A teen who built a Twitter bot that provides real-time updates on the movements of Elon Musk’s private jet says he’ll delete the account if the billionaire entrepreneur pays him $50,000.
Jack Sweeney, 19, hit the headlines last week when a Protocol article revealed that Musk contacted the college freshman via Twitter DMs toward the end of last year, asking him to take down @ElonJet due to security concerns.
The account, which the Florida-based Sweeney set up in June 2020 and currently has 185,000 followers, uses publicly available data and automatically posts a tweet every time Musk’s jet takes off and lands. Below is one of the bot’s recent tweets.
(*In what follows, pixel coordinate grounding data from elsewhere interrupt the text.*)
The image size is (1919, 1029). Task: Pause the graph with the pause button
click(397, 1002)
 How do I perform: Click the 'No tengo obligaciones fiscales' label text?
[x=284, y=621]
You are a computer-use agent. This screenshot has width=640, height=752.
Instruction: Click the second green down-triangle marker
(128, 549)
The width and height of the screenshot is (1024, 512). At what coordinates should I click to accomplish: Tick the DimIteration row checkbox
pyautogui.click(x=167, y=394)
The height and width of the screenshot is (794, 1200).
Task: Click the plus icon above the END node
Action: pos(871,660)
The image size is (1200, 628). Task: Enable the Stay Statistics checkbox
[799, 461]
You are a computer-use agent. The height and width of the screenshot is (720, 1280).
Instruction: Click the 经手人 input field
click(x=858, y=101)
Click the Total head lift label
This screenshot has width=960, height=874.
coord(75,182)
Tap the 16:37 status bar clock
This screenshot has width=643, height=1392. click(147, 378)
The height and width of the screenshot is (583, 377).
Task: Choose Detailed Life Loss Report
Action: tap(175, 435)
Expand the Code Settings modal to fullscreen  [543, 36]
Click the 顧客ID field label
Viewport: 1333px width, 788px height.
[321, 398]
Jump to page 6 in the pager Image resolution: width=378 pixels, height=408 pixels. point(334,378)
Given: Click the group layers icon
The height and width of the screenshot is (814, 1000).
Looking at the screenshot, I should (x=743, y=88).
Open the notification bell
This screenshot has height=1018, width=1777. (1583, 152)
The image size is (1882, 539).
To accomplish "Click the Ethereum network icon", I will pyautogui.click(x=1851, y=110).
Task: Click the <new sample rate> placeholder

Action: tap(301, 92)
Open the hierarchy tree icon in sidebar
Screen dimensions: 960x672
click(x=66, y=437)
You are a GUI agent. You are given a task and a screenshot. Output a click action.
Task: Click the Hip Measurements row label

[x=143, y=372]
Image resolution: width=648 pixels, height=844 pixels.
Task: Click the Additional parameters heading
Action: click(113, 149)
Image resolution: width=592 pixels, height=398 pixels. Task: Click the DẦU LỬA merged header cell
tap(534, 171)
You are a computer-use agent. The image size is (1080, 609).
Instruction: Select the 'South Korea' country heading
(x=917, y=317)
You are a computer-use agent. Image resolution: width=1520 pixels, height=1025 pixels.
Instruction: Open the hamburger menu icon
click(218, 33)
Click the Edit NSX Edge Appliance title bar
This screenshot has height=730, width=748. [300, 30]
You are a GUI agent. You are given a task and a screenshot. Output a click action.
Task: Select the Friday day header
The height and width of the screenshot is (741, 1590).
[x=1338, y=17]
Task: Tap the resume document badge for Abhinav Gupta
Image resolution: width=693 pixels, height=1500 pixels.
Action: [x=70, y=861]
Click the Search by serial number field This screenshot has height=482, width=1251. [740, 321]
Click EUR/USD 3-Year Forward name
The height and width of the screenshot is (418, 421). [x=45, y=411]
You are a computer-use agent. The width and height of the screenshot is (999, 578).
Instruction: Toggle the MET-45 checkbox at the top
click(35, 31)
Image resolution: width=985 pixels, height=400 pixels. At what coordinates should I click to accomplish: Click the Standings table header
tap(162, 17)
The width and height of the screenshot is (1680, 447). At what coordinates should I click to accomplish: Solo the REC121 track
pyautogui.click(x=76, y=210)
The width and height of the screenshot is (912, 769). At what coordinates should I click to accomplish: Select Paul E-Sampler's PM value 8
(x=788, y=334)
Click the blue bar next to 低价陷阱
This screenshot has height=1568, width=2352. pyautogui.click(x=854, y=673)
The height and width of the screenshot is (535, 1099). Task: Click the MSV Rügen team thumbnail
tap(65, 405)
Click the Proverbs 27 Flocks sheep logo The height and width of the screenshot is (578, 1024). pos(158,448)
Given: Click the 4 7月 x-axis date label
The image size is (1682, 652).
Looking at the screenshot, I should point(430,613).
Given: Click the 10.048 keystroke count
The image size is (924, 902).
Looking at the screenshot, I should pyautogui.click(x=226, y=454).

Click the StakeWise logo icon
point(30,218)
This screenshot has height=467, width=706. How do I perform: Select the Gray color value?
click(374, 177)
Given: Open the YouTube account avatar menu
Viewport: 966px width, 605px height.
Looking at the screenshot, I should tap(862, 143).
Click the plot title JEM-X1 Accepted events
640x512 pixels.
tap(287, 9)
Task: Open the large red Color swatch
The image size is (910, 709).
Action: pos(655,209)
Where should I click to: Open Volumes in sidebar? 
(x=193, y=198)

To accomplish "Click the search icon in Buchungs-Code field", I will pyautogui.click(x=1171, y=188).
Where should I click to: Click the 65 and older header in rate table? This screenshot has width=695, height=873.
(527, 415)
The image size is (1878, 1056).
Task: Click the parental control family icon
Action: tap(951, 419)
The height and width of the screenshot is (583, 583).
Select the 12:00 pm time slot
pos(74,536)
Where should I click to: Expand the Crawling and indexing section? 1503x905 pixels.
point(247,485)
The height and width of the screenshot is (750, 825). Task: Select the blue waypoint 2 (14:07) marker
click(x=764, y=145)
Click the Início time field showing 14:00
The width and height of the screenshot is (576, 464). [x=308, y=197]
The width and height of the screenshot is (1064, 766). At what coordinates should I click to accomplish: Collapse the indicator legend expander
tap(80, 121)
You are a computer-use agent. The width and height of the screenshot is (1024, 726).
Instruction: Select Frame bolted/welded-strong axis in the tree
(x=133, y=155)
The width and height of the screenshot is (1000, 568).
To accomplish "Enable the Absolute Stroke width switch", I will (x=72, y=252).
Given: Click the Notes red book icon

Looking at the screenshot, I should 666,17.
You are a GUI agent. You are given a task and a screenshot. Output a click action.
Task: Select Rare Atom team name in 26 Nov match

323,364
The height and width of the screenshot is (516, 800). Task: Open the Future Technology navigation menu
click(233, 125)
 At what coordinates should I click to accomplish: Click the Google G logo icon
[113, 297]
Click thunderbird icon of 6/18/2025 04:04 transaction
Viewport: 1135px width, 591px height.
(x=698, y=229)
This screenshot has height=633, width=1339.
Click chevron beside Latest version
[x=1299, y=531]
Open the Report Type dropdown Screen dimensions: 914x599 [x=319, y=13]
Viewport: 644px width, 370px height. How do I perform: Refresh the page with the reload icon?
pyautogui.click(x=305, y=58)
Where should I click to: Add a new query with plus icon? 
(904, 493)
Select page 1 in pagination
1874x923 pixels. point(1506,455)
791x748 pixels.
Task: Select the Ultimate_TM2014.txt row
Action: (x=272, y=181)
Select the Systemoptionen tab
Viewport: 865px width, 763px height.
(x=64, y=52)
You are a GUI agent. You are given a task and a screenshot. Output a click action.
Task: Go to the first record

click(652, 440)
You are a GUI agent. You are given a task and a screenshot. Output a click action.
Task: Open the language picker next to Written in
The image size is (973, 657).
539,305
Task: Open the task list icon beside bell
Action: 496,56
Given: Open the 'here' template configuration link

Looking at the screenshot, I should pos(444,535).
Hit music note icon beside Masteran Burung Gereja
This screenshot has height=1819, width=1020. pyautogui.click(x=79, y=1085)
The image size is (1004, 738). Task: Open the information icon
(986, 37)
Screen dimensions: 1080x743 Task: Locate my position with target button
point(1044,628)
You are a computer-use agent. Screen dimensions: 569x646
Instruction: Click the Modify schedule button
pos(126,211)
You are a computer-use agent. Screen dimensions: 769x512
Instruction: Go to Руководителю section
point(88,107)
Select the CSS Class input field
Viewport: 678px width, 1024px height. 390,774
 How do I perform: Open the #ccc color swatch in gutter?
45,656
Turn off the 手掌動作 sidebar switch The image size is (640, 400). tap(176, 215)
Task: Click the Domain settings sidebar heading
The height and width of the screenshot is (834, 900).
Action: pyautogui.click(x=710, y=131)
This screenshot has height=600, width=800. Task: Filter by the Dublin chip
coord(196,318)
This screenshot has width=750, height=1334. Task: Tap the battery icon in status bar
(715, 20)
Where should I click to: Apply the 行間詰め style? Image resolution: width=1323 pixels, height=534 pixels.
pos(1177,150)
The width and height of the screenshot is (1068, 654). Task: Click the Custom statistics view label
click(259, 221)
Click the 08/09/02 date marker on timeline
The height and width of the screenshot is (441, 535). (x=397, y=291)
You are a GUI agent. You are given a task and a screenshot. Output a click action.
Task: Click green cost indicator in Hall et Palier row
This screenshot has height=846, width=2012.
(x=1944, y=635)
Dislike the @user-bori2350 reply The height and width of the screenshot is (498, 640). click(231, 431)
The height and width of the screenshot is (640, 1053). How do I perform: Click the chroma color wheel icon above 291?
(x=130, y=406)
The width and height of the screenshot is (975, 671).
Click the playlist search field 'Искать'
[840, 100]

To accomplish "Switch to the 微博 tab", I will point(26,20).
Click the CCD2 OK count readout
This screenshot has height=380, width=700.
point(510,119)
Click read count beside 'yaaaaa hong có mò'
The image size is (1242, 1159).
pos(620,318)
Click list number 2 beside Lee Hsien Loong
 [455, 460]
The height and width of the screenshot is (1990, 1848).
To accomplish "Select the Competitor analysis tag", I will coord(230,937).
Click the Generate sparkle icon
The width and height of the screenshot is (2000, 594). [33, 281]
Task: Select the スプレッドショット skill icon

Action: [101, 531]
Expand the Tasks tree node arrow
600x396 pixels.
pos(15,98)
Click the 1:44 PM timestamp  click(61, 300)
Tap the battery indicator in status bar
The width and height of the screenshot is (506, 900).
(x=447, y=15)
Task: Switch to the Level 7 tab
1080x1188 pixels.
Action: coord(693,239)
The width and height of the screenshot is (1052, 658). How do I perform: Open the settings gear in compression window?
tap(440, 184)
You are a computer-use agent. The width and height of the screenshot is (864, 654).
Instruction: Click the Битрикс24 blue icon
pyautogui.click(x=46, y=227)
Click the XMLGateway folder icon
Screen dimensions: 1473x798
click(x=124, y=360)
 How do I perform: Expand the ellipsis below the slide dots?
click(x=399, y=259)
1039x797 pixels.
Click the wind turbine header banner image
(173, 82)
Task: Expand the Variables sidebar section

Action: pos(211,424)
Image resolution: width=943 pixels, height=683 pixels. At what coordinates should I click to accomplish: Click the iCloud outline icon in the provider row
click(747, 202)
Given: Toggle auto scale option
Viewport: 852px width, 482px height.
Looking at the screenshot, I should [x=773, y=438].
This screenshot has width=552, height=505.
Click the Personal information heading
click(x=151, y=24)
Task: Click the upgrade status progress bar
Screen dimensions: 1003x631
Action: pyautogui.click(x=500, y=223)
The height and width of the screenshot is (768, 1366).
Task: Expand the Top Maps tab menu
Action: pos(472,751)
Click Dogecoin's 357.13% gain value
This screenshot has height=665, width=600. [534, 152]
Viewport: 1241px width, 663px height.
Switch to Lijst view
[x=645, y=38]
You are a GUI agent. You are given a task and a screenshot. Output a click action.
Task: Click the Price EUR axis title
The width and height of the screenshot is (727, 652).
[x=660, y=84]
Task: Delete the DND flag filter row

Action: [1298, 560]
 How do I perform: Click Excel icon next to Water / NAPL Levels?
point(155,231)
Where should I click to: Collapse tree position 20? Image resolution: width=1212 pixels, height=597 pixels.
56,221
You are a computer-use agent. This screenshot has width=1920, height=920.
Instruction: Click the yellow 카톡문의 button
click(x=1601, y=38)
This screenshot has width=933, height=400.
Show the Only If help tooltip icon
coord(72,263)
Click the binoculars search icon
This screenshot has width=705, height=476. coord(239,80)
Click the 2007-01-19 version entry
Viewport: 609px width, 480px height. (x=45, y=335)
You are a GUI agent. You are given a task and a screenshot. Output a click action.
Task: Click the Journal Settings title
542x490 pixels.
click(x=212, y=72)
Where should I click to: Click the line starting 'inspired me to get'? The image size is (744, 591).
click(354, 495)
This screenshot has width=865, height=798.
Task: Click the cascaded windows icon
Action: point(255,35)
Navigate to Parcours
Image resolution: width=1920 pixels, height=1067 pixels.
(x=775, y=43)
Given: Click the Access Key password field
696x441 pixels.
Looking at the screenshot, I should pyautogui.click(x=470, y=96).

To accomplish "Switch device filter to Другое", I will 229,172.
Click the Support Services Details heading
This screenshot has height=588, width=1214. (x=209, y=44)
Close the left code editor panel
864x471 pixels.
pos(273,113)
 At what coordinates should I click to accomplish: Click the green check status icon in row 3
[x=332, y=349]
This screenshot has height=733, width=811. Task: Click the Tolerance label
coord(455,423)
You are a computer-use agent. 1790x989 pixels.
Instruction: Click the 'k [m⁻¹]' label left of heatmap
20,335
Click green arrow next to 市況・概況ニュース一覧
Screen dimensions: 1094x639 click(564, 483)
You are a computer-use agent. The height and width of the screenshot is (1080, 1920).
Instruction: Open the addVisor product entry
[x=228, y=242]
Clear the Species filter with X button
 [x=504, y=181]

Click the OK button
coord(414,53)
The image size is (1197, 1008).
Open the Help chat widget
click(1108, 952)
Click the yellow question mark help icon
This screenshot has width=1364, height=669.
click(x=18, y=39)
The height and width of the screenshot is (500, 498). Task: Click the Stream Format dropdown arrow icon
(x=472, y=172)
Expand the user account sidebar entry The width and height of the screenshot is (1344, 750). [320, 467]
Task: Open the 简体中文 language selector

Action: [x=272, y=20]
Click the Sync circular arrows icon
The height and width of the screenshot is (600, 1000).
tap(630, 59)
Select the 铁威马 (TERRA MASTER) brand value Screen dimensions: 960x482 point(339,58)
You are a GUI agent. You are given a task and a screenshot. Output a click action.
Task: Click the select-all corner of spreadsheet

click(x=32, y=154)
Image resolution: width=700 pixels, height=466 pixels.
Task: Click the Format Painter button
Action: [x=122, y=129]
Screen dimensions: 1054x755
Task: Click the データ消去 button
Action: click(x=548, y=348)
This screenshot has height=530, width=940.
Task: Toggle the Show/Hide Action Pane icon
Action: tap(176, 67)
Took off from Hawthorne, California, US. pic.twitter.com/nH7RWF7S3G
— Elon Musk's Jet (@ElonJet) January 30, 2022
After a short conversation via DMs, Musk offered to pay Sweeney $5,000 if he agreed to delete the account.
“Any chance to up that to $50K?,” Sweeney responded, adding that it would be “great support in college and would possibly allow me to get a car, maybe even a Model 3.”
During their conversation, Sweeney even explained to Musk various steps he could take to make his jet harder for others to track, though the student himself still has ways of working out the aircraft’s movements.
The self-described Musk fan said that even without the payment, the experience of creating the Musk jet Twitter bot — along with 14 other similar accounts tracking the likes of Jeff Bezos and Bill Gates — has been largely a positive one, gaining him a large number of social media followers, helping him to learn how to code, and landing him a part-time job at UberJets as an app developer. The chance to converse with Musk via Twitter is possibly the icing on the cake, he said.
Musk said in a tweet last year that the matter of people posting information on his jet’s movements was “becoming a security issue.”
According to Protocol, the most recent contact between Sweeney and Musk took place in mid-January when the student said that he’d also consider an internship instead of a payment. As of January 22, Musk hadn’t opened the message, though this was likely because he was on vacation in Hawaii — according to the bot.